Seorang pejabat (Palestina) mengatakan bahwa Pangeran Mohammad bin Salman telah meminta Abbas untuk mendukung upaya perdamaian yang diprakarsai pemerintah AS saat keduanya bertemu di Riyadh pada bulan November.
Seorang pejabat Palestina lainnya mengatakan bahwa Mohammad bin Salman mengatakan kepada Mahmoud Abbas: “Bersabarlah, Anda akan mendengar kabar baik. Proses perdamaian ini akan terus berlanjut.”

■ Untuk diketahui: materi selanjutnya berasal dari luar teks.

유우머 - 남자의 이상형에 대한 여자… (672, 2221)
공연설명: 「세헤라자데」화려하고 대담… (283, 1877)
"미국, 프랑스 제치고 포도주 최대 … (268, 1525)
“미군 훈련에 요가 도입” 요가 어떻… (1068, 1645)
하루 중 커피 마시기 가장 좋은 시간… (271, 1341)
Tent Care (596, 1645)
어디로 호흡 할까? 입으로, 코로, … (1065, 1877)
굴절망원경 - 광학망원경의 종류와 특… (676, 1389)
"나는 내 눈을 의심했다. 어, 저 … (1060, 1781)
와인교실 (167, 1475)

Hubungan AS-Saudi telah meningkat secara dramatis di bawah pemerintahan Trump, sebagian alasannya adalah karena para pemimpin (AS dan Saudi) gencar berbagi visi untuk menghadapi saingan berat Riyadh yaitu Iran secara lebih agresif.
Kushner yang ayahnya kenal dengan baik dengan perdana menteri Israel Benjamin Netanyahu juga telah memelihara hubungan pribadi yang erat dengan putra mahkota (Saudi), yang sejalan dengan ambisinya untuk memerkuat pengaruhnya baik secara internasional maupun didalam negeri Saudi sendiri.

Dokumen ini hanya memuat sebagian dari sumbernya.